This module covers techniques for aligning language models with human preferences. While supervised fine-tuning helps models learn tasks, preference alignment encourages outputs to match human expectations and values.
Typical alignment methods involve multiple stages:
- Supervised Fine-Tuning (SFT) to adapt models to specific domains
- Preference alignment (like RLHF or DPO) to improve response quality
Alternative approaches like ORPO combine instruction tuning and preference alignment into a single process. Here, we will focus on DPO and ORPO algorithms.
If you would like to learn more about the different alignment techniques, you can read more about them in the Argilla Blog.
DPO simplifies preference alignment by directly optimizing models using preference data, eliminating the need for separate reward models and complex reinforcement learning.

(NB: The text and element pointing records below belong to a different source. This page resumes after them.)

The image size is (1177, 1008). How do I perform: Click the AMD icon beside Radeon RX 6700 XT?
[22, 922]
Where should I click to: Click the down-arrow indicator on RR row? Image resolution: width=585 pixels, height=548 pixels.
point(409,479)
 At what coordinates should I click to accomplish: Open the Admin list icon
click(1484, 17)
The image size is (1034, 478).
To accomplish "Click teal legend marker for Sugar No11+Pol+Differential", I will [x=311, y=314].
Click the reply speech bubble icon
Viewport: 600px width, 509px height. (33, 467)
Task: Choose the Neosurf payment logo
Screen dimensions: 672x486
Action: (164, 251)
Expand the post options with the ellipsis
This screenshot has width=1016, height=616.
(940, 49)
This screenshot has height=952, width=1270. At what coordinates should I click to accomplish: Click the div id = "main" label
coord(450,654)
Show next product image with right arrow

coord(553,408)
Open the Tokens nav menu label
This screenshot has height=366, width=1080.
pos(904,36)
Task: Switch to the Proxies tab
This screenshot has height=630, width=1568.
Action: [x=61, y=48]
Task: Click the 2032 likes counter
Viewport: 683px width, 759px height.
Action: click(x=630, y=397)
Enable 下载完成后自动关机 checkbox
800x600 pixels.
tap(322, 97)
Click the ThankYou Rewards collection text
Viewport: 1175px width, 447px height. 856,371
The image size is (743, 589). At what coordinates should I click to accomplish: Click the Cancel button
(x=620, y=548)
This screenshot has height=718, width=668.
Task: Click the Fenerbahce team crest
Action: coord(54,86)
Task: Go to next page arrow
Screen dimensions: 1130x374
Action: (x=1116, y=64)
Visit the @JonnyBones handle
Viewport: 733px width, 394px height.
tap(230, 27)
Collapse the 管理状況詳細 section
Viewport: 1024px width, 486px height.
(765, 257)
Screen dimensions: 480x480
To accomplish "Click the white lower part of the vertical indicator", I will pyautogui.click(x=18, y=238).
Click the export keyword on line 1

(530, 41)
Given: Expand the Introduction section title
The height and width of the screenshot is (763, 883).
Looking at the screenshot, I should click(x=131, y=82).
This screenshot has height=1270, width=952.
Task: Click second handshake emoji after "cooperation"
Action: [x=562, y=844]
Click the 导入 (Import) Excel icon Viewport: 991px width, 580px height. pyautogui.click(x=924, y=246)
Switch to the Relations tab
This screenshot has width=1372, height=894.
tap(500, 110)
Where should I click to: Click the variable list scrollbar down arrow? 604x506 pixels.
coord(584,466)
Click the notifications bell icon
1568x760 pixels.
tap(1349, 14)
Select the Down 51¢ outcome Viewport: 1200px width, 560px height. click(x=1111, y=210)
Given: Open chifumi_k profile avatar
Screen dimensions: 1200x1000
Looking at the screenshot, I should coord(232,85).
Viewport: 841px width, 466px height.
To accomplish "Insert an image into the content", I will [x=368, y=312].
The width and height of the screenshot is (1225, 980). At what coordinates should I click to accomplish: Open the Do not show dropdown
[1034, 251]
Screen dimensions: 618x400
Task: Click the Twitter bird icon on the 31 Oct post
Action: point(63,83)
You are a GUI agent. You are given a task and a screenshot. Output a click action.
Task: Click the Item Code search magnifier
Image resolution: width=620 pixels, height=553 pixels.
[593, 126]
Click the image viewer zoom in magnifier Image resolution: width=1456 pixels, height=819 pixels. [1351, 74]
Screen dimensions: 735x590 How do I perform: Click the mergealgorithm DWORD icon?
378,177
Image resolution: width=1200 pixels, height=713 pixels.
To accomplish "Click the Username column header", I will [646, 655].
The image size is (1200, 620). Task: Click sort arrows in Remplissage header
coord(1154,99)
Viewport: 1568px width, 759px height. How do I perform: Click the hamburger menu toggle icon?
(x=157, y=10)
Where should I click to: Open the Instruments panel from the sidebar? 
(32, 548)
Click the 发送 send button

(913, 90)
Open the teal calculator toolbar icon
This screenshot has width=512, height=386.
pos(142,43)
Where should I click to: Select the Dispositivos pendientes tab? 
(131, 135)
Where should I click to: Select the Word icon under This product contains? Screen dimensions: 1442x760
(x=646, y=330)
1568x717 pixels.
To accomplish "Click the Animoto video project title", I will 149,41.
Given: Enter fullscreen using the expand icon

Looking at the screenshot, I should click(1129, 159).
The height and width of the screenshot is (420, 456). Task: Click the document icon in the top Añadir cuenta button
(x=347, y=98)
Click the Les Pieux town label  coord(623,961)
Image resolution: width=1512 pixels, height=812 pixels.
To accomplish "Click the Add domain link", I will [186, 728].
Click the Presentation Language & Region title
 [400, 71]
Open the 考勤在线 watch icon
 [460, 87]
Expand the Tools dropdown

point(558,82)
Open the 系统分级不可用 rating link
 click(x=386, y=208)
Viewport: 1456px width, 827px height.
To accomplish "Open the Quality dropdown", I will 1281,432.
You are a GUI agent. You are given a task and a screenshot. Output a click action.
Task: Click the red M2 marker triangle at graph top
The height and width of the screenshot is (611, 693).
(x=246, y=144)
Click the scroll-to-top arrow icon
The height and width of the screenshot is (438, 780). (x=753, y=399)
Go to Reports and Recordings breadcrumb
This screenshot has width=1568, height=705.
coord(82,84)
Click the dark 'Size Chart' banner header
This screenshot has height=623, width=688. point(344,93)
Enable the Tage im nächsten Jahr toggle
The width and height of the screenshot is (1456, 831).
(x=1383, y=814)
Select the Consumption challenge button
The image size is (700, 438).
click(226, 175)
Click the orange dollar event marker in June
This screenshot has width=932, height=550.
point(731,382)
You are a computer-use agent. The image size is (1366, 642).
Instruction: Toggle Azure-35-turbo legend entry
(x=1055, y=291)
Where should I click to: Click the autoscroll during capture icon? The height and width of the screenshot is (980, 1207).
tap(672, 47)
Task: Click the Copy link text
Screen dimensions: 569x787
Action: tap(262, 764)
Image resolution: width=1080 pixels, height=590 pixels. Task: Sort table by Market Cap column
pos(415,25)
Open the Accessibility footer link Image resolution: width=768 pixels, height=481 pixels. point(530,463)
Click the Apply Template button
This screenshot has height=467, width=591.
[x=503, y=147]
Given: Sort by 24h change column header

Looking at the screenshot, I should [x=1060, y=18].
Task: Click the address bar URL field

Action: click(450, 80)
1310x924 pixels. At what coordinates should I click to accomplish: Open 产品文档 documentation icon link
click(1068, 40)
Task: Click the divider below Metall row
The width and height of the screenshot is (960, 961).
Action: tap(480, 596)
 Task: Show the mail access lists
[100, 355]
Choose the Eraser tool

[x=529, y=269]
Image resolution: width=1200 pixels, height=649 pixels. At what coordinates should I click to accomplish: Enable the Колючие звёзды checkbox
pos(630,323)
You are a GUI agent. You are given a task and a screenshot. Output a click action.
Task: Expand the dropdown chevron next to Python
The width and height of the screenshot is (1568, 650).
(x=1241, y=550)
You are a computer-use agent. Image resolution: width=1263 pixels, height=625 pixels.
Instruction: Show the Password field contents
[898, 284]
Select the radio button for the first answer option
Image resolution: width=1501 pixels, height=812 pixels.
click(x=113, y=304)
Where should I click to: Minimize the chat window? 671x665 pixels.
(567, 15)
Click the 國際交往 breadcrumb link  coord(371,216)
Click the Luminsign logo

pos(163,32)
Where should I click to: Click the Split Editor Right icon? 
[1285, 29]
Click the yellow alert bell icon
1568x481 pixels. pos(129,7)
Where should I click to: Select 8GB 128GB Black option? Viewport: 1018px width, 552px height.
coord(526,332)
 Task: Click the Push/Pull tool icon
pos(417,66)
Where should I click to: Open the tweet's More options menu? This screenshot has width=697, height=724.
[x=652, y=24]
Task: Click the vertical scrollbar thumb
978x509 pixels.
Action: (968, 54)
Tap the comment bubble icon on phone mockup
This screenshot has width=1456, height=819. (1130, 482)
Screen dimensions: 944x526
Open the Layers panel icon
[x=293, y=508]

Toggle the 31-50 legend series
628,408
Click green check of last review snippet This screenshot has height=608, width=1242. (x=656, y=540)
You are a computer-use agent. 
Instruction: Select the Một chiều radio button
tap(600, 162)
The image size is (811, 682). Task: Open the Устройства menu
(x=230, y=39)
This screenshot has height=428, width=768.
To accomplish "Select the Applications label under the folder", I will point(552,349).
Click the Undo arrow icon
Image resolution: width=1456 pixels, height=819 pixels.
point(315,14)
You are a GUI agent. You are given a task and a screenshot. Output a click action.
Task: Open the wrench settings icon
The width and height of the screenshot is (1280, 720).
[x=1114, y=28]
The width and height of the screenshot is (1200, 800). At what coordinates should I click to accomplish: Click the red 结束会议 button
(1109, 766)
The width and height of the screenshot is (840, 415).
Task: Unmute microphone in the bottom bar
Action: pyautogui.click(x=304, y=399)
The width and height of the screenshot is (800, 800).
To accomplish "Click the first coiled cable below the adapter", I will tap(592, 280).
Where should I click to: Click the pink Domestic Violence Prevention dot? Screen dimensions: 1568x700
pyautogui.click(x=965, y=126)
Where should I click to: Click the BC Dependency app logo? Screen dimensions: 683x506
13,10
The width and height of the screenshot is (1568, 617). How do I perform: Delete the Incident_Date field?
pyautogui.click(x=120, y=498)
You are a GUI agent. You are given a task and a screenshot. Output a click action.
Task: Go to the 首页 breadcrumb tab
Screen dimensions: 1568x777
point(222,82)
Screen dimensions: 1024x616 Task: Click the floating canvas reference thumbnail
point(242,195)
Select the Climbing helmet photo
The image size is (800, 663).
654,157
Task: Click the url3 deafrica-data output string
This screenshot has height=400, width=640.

This makes it more stable and efficient than traditional RLHF.
Key benefits:
- No separate reward model needed
- More stable training process
- Lower computational requirements
ORPO introduces a combined approach to instruction tuning and preference alignment in a single process. It modifies the standard language modeling objective by combining negative log-likelihood loss with an odds ratio term on a token level.
Key innovations:
- Unified single-stage training process
- Reference model-free architecture
- Improved computational efficiency
ORPO has shown impressive results across various benchmarks. Better performance on AlpacaEval compared to traditional methods. Strong results on MT-Bench, even without multi-turn training. Effective across different model sizes (125M to 1.3B parameters).